Industry insiders know that efficiency and reliability set successful projects apart. With compounds like 2-chloropyridine-3,4-diamine, the key is smarter process design. Companies prioritize streamlined protocols, optimized solvent choices, and greener work-ups. I’ve seen groups switch to more benign solvents and cut down on toxic reagents, especially where tighter regulations or supply limitations force their hand.
Standardizing analytical controls tightens reproducibility. Batch-to-batch consistency helps researchers take findings from the mass spectrometer to the market with confidence. For those scaling up, improved crystallization and filtration steps keep material throughput high, and waste output low, without sacrificing purity. Integrating feedback from bench chemists, pilot plant teams, and quality control experts can turn incremental improvements into massive time and cost savings.
Collaboration across teams propels innovation forward. Open channels between research, production, and regulatory units help companies stay nimble amid changing rules and market shifts. Discussions on the pitfalls of certain synthetic workups, or bottlenecks in scaling, help everyone share solutions and avoid reinventing the wheel. This community culture, which I’ve witnessed in both large pharma and academic labs, pays off by speeding up the time from startup to shipping product.
Progress doesn’t happen by accident; it comes from the details. Getting access to the right starting materials—ones that hit the sweet spot of reactivity, safety, and versatility—reshapes whole industries. 2-chloropyridine-3,4-diamine is not just another chemical in a bottle, but a tool that builds possibilities into every step between lab scale and commercial reality.
Seeing the rapid adoption of this compound by R&D groups around the world, the impact becomes clear—speeding discoveries, cutting costs, and supporting more sustainable chemistry. Every time a team shaves days off a synthetic route or moves a candidate from bench to clinic, molecules like this form the connection between knowledge and action. For anyone who’s ever solved a bottleneck by swapping one intermediate for another, the value becomes real, not theoretical.

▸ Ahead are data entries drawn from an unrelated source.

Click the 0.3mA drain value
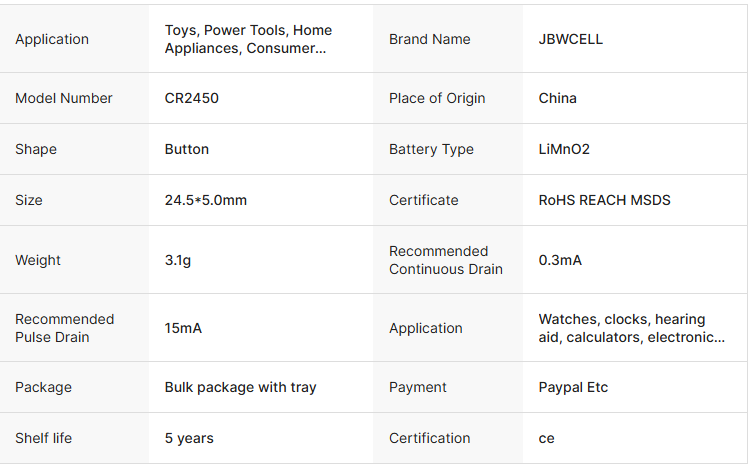 pyautogui.click(x=560, y=260)
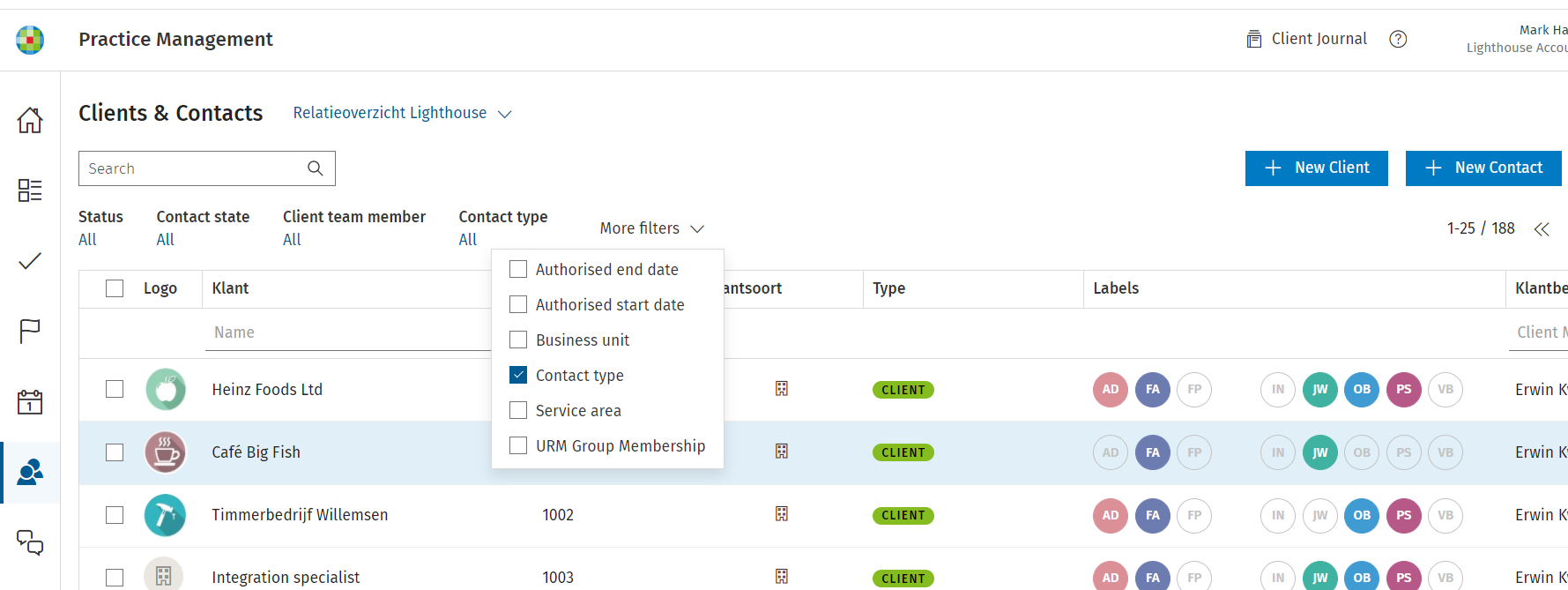1568x590 pixels.
Task: Open the calendar icon in sidebar
Action: [x=30, y=402]
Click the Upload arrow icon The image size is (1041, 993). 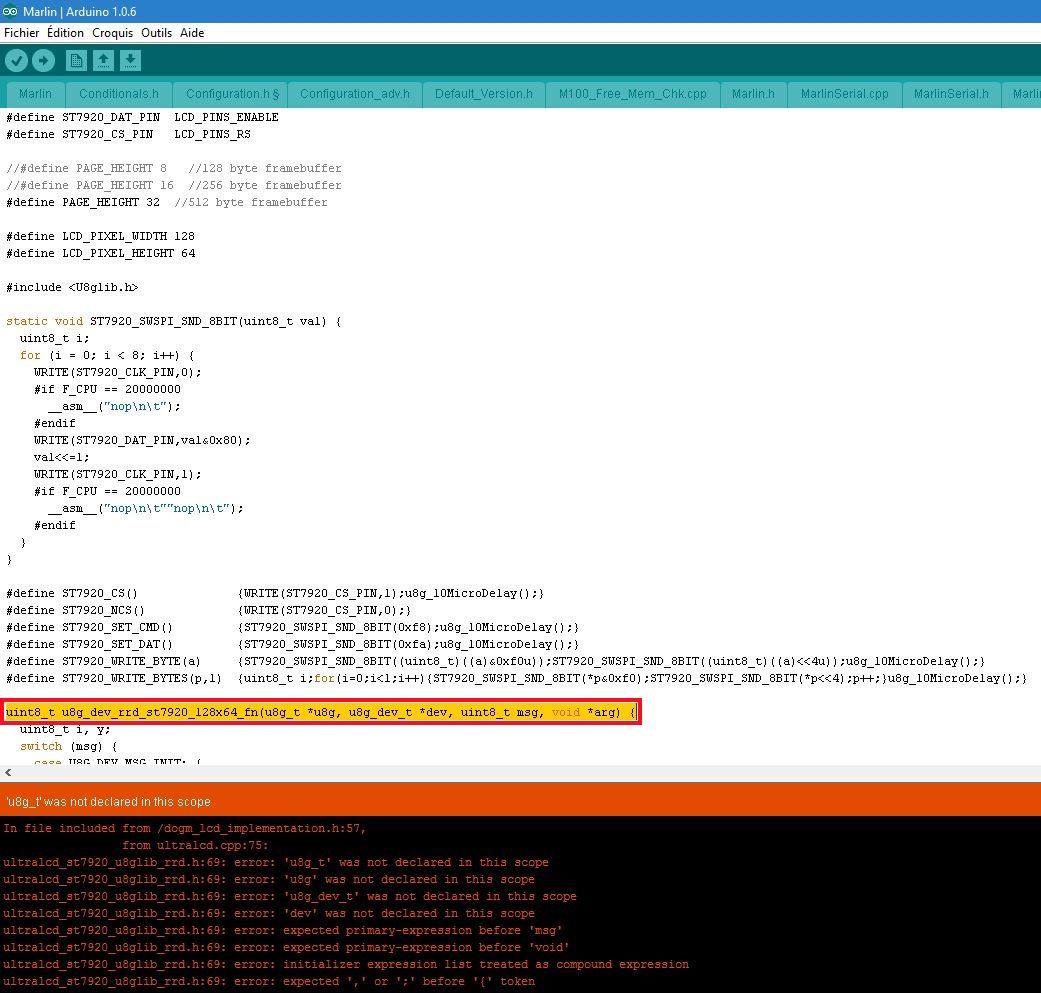pos(44,61)
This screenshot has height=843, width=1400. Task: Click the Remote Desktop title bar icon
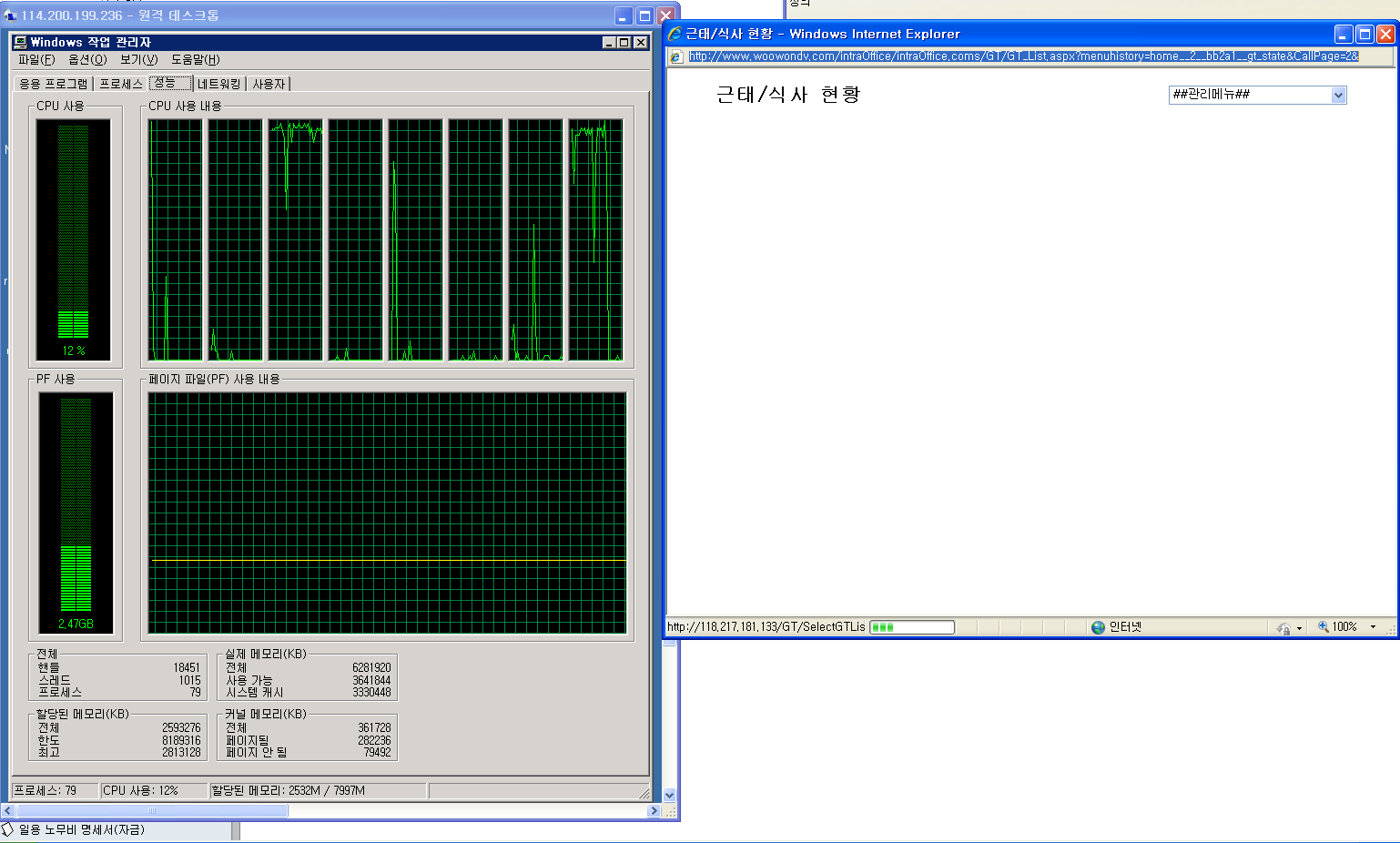tap(11, 15)
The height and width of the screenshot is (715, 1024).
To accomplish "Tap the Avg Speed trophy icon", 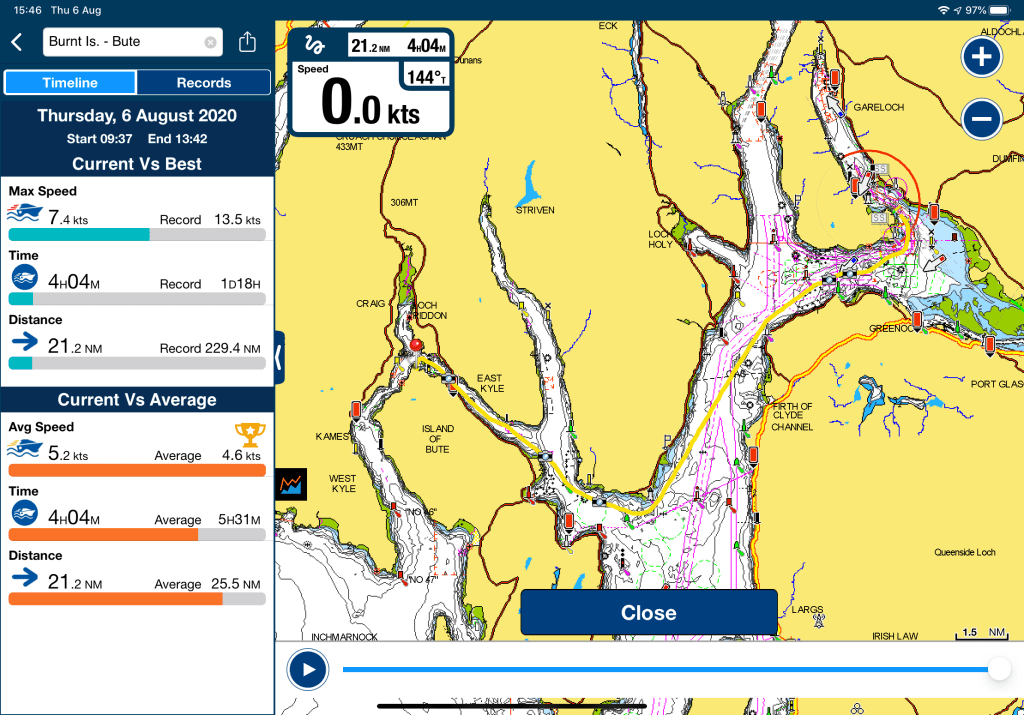I will 248,433.
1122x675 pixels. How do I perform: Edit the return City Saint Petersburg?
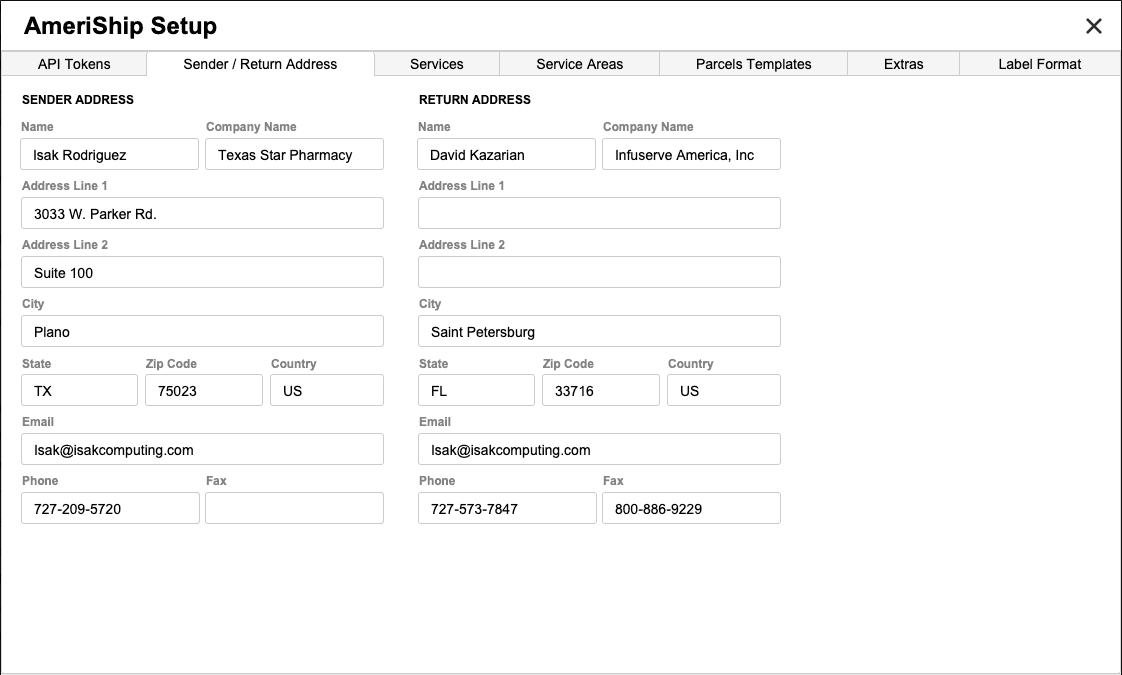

Looking forward, the chemistry community will keep pushing for more efficient, cleaner, and smarter solutions. Intermediates that offer flexibility, that support both established techniques and new automated workflows, put the next generation of medicines, materials, and technologies within reach. 2-chloropyridine-3,4-diamine remains central in that story, not just for what it can do today, but for all the avenues it opens for tomorrow.